TASK ITEM :: Would you please copy only the lines from the line that contains "Open the 2.4 GHz 授权方式 dropdown" to the end of the data below, exactly, leaving every picture out?
──────── THE INPUT
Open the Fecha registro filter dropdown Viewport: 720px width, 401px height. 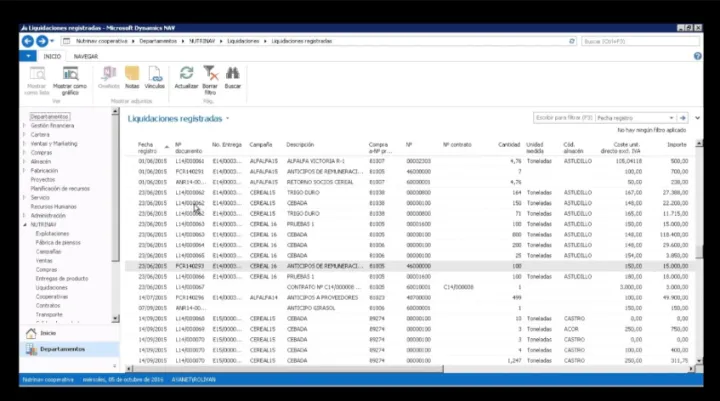pyautogui.click(x=672, y=117)
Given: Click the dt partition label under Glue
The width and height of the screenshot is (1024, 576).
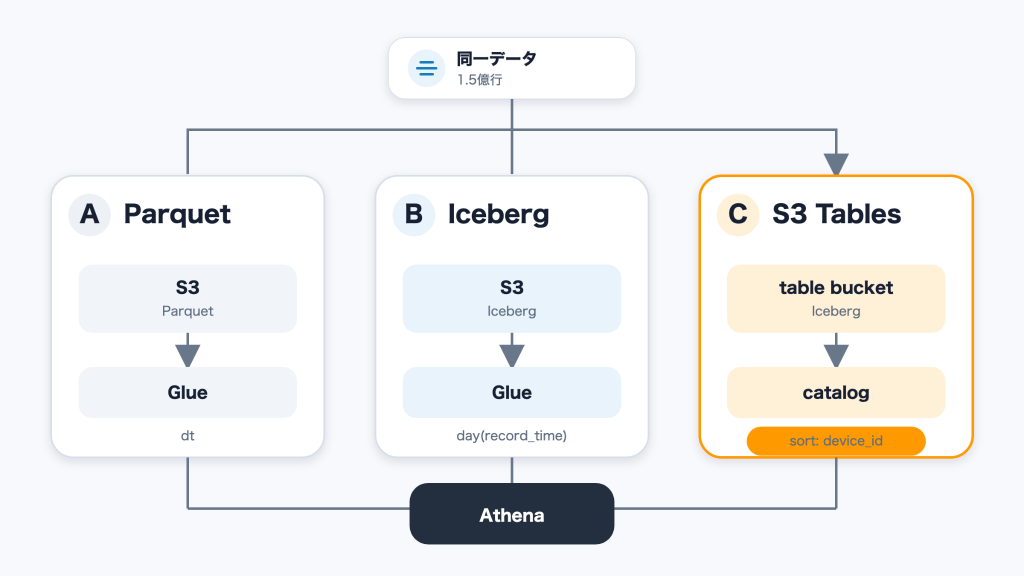Looking at the screenshot, I should pyautogui.click(x=187, y=436).
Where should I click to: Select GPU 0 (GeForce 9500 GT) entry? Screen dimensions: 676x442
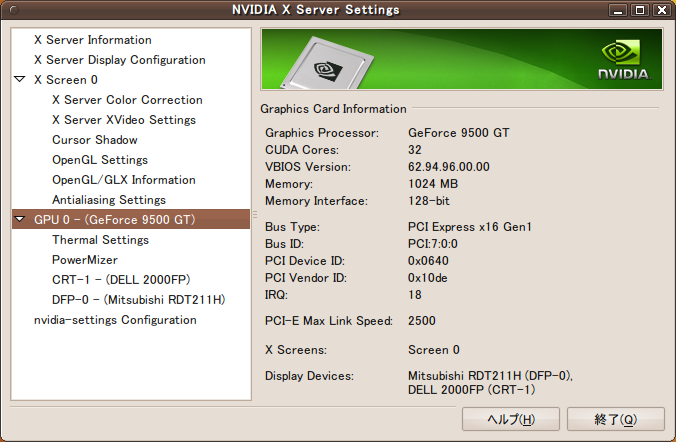pos(114,220)
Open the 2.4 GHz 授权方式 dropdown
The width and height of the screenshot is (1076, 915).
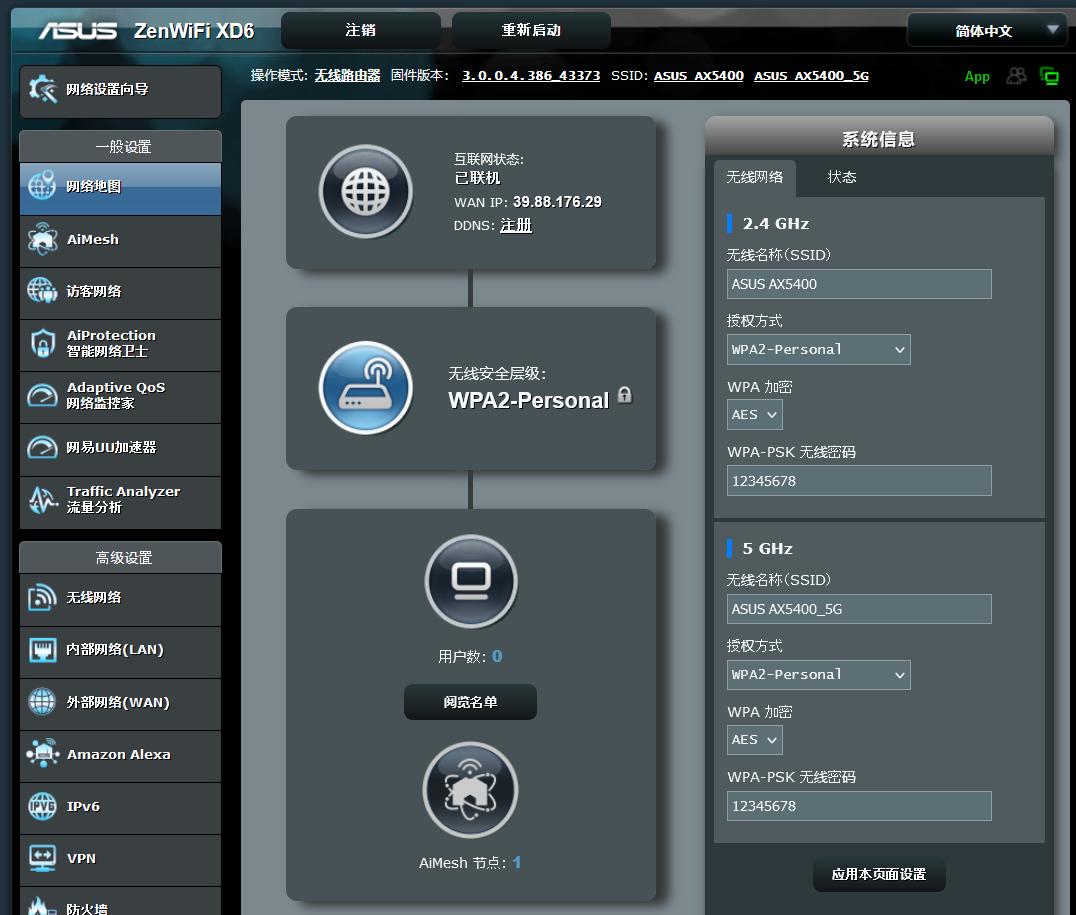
────────────────
RESULT ::
Open the 2.4 GHz 授权方式 dropdown
The width and height of the screenshot is (1076, 915).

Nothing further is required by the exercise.